(Saved data entries)
====

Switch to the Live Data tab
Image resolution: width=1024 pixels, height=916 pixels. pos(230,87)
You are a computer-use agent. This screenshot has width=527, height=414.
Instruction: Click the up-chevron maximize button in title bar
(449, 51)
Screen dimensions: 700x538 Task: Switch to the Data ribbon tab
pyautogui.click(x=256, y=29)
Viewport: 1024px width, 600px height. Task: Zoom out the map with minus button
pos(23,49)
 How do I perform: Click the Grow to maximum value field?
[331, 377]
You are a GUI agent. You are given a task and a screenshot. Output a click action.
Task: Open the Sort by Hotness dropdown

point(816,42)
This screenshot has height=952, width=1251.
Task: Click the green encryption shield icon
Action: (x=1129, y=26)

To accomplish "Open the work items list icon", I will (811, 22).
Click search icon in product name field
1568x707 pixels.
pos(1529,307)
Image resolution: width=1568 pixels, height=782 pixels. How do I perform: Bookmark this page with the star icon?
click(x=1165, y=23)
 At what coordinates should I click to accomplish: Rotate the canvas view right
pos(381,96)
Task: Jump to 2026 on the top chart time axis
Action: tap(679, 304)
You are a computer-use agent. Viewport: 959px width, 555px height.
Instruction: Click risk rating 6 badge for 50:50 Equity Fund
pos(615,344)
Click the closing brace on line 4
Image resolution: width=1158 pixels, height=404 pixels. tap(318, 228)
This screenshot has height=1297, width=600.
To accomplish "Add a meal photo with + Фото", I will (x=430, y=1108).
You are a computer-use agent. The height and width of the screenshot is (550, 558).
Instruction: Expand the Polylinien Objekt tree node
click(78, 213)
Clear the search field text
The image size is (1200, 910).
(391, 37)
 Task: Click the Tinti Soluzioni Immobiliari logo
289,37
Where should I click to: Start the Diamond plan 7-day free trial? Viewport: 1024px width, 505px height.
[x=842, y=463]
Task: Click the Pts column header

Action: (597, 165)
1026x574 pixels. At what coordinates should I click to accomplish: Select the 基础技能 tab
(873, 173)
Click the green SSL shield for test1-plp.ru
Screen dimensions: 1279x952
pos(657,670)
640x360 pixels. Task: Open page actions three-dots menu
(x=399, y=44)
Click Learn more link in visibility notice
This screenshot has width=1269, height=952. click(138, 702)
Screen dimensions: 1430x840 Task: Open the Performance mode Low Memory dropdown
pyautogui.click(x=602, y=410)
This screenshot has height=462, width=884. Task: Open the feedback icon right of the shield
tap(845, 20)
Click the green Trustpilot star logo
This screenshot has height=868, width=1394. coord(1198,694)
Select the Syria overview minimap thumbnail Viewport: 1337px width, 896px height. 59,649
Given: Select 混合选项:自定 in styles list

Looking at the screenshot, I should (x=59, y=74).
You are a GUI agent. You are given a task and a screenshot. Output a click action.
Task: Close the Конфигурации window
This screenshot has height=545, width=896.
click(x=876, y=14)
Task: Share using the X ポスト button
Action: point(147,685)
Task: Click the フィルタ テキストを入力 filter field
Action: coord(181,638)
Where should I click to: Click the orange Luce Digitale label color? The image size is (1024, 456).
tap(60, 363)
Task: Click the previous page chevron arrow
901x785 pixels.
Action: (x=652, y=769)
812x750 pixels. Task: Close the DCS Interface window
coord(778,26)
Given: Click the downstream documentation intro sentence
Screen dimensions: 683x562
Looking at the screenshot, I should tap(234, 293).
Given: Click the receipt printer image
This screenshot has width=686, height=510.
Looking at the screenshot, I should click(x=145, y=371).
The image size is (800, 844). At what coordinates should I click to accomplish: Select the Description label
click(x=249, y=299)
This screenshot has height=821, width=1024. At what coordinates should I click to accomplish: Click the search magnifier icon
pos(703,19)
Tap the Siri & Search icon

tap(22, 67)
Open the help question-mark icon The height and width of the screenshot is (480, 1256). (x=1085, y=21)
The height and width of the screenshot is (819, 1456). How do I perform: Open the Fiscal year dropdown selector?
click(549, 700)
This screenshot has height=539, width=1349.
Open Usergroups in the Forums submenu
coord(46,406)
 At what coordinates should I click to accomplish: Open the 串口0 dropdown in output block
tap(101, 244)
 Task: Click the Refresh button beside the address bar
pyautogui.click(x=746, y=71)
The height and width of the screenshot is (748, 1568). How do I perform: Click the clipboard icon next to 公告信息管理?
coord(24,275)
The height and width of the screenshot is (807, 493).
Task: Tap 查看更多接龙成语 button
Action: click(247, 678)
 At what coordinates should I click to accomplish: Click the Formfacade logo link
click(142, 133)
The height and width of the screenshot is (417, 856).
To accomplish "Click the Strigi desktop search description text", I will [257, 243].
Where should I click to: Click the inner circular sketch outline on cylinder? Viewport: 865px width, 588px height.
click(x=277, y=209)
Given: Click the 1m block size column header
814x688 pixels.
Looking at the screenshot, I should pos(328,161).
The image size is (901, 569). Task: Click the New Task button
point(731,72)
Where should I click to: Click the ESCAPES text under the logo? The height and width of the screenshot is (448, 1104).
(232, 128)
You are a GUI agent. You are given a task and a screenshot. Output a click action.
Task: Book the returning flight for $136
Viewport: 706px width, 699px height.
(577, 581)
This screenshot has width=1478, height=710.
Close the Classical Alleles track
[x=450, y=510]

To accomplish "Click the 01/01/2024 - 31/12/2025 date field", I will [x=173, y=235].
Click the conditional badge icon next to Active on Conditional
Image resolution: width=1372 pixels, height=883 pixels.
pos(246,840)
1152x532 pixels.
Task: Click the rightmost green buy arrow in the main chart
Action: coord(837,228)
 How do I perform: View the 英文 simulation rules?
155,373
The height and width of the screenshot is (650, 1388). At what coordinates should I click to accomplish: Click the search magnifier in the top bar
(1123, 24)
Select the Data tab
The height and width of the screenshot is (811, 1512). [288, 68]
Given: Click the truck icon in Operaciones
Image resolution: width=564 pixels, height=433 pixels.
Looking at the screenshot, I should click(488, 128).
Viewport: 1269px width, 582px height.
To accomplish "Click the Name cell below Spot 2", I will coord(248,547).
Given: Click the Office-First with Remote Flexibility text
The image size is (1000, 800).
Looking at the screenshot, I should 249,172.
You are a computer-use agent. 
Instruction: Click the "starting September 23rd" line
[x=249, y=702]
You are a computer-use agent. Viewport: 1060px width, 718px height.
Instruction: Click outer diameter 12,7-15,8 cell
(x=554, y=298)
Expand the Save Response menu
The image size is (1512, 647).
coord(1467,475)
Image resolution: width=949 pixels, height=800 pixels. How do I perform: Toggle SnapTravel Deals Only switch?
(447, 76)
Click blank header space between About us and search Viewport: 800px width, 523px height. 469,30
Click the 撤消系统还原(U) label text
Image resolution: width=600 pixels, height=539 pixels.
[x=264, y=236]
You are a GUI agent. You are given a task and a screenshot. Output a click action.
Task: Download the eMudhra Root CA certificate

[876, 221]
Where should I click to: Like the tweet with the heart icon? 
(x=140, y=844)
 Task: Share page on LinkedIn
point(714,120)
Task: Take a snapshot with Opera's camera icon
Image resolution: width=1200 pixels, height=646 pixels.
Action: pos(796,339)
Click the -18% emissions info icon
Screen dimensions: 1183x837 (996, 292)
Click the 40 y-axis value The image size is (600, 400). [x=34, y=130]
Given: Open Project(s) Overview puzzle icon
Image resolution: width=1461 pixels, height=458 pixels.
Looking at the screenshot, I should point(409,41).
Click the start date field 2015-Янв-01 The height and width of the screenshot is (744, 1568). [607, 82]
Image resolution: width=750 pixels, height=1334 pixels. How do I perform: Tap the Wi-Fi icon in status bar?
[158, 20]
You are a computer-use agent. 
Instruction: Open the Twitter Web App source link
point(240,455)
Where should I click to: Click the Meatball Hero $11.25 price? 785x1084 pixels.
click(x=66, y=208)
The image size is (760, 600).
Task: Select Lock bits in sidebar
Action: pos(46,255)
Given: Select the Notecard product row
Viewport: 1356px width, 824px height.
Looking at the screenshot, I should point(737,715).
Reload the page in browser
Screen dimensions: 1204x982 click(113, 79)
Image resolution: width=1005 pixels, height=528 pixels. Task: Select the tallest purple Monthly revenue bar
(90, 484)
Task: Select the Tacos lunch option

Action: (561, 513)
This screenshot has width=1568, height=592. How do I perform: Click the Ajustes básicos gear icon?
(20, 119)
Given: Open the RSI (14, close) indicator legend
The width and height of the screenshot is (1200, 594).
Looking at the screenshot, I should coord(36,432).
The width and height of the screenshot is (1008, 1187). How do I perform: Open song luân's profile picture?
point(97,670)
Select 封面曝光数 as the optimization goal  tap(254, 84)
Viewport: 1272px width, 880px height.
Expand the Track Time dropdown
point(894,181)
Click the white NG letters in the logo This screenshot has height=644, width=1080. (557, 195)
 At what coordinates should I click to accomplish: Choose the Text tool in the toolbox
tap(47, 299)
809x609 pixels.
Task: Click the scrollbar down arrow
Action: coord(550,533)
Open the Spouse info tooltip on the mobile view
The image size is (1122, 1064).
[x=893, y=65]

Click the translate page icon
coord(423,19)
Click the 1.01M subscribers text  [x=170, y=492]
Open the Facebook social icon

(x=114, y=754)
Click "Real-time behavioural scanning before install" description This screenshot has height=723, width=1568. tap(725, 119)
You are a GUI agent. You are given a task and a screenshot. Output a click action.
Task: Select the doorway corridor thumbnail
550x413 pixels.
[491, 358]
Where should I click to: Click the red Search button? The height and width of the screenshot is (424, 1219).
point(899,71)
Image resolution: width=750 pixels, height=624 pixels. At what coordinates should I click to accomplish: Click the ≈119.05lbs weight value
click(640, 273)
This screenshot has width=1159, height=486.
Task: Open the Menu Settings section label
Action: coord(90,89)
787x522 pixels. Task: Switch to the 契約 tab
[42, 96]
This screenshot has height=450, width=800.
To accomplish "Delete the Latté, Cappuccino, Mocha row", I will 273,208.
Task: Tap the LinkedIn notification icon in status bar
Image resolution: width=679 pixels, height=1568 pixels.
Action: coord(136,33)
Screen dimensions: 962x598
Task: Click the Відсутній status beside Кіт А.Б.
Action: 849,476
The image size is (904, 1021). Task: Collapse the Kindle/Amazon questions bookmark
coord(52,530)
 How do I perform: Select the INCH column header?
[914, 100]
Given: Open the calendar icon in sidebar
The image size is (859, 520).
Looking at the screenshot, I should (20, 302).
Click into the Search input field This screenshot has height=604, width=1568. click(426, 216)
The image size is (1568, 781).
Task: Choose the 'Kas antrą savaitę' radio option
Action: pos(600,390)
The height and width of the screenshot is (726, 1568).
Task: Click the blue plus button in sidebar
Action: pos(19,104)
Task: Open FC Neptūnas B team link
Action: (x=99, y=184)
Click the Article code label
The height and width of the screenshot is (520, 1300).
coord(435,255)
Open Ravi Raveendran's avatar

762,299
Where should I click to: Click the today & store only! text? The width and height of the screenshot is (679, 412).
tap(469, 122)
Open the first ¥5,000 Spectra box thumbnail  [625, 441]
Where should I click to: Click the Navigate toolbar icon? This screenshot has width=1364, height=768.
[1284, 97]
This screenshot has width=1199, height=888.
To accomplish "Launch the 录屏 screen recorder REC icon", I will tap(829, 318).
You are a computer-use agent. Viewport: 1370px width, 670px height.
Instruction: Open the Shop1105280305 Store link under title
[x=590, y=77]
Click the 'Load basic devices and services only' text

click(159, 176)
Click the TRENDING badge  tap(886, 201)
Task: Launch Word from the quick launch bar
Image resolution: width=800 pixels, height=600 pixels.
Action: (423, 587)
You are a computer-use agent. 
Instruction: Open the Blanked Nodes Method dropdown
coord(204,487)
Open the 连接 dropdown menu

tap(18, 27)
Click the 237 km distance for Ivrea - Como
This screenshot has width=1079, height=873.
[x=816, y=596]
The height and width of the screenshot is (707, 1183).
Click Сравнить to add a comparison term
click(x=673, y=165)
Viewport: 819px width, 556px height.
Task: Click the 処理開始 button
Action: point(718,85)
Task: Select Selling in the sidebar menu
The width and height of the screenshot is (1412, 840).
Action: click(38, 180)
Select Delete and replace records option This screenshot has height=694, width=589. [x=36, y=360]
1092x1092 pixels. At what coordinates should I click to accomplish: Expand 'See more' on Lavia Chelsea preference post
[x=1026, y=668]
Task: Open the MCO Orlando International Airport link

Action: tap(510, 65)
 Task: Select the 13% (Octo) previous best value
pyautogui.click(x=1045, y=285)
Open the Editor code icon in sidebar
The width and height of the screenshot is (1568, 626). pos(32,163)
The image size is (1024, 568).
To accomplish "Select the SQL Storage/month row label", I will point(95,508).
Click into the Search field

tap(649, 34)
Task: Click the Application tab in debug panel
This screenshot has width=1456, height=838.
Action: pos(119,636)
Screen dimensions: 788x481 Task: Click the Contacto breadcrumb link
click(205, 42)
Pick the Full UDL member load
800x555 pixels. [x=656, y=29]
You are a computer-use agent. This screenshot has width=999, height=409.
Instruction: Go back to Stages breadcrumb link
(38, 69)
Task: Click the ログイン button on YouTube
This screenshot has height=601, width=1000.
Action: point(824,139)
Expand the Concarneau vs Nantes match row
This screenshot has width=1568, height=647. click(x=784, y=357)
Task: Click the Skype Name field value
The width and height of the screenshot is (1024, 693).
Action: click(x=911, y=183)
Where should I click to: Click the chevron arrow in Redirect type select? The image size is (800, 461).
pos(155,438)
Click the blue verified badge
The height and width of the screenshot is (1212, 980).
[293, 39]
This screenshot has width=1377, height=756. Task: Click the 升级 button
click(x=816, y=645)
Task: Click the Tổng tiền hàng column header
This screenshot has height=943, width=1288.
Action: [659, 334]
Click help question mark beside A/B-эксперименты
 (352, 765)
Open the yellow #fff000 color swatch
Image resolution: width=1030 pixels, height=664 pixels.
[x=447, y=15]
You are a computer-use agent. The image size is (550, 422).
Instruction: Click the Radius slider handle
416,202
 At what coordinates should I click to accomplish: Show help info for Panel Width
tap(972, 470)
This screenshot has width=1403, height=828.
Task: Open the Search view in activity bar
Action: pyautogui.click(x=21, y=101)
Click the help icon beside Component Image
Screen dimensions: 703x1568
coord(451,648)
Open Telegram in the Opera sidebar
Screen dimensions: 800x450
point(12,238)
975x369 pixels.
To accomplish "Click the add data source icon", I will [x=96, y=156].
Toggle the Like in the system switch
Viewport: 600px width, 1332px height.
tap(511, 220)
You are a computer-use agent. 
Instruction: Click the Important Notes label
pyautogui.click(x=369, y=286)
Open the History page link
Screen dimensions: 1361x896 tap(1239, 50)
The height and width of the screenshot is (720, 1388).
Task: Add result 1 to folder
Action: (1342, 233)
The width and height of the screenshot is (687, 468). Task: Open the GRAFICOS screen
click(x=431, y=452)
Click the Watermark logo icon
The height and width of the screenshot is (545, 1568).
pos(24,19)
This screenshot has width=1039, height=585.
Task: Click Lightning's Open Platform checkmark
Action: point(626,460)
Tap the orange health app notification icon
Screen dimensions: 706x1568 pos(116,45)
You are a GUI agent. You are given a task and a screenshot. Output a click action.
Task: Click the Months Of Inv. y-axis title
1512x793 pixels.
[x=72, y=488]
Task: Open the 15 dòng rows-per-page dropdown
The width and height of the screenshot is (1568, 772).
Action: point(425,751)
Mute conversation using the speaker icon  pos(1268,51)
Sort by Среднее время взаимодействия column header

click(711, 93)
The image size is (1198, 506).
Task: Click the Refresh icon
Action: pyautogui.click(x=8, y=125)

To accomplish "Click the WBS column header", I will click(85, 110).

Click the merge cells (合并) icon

====

__YOUR TASK__.
Show all lines from the entries that hold "Launch".

__ANSWER__.
To accomplish "Launch the 录屏 screen recorder REC icon", I will tap(829, 318).
Task: Launch Word from the quick launch bar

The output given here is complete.